Purpose: Understanding resistance to selective FGFR inhibitors is crucial to improve the clinical outcomes of patients with FGFR2-driven malignancies.
Experimental design: We analyzed sequential ctDNA, +/- WES or targeted NGS on tissue biopsies from patients with tumors harboring activating FGFR2 alterations progressing on pan-FGFR-selective inhibitors, collected in the prospective UNLOCK program. FGFR2::BICC1 Ba/F3 and patient-derived xenografts (PDX) models were used for functional studies.

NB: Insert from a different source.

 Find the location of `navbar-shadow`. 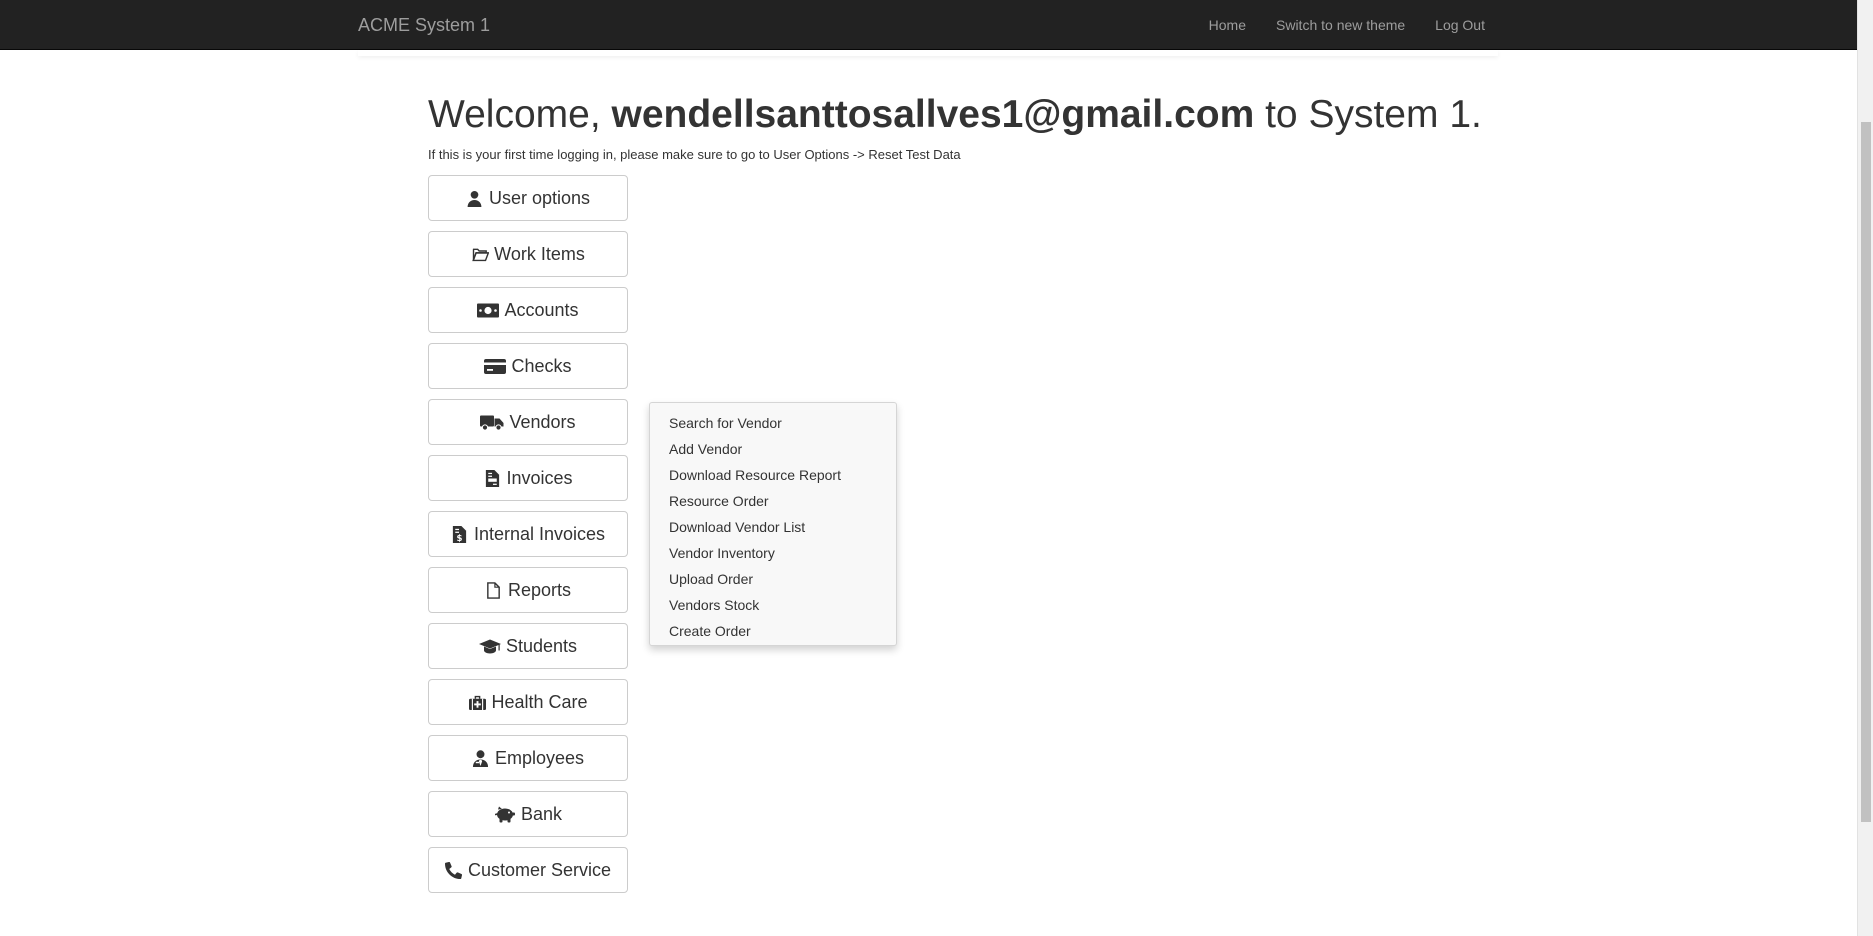

navbar-shadow is located at coordinates (928, 53).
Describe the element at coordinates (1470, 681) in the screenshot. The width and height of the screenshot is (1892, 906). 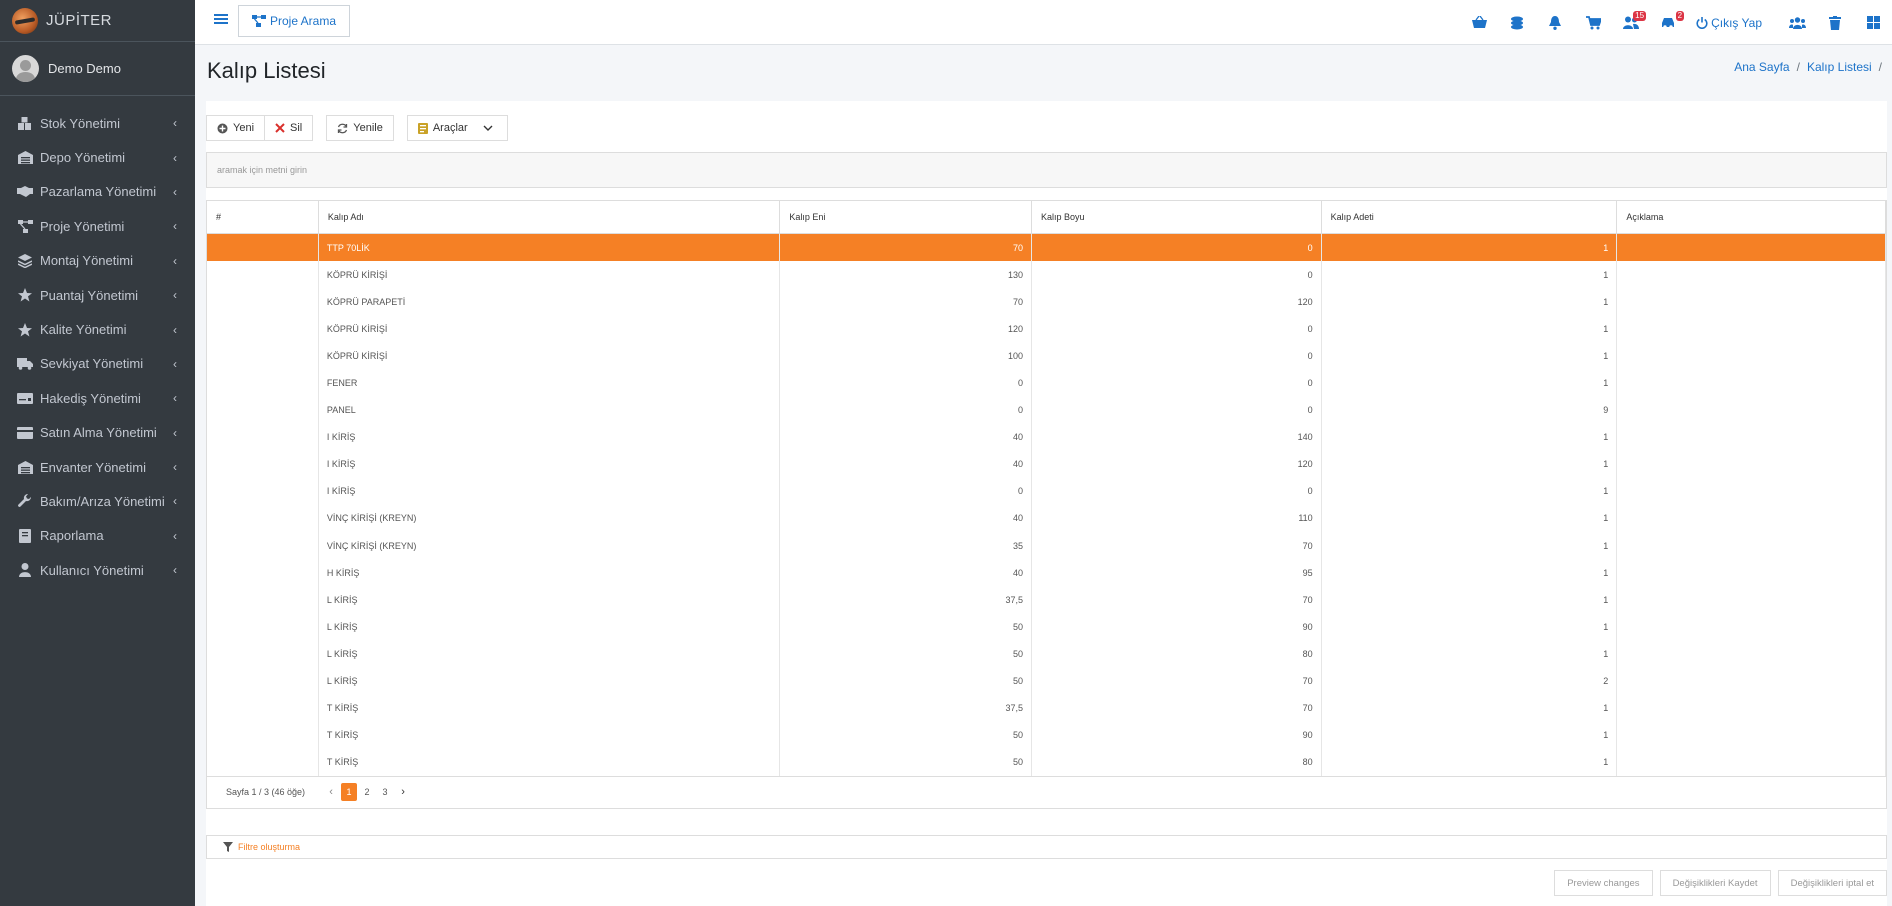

Results: Thirty-six patients were included. In cholangiocarcinoma, at resistance to both reversible inhibitors (e.g. pemigatinib, erdafitinib) and the irreversible inhibitor futibatinib, polyclonal FGFR2 kinase domain mutations were frequent (14/27 patients). Tumors other than cholangiocarcinoma shared the same mutated FGFR2 residues, but polyclonality was rare (1/9 patients). At resistance to reversible inhibitors, 14 residues in the FGFR2 kinase domain were mutated; after futibatinib, only the molecular brake N550 and the gatekeeper V565. Off-target alterations in PI3K/mTOR and MAPK pathways were found in 11 patients, often together with on-target mutations. At progression to a first FGFR inhibitor, 12 patients received futibatinib or lirafugratinib (irreversible inhibitors), with variable clinical outcomes depending on previous resistance mechanisms. Two patients with TSC1 or PIK3CA mutations benefitted from everolimus. In cell viability assays on Ba/F3 and in pharmacologic studies on PDX, irreversible inhibitors retained better activity against FGFR2 kinase domain mutations, with lirafugratinib active against the recalcitrant V565L/F/Y.
Conclusions: At progression to FGFR inhibitors, FGFR2-driven malignancies are characterized by high intra- and inter-patient molecular heterogeneity, particularly in cholangiocarcinoma. Resistance to FGFR inhibitors can be overcome by sequential, molecularly-oriented treatment strategies across FGFR2-driven tumors.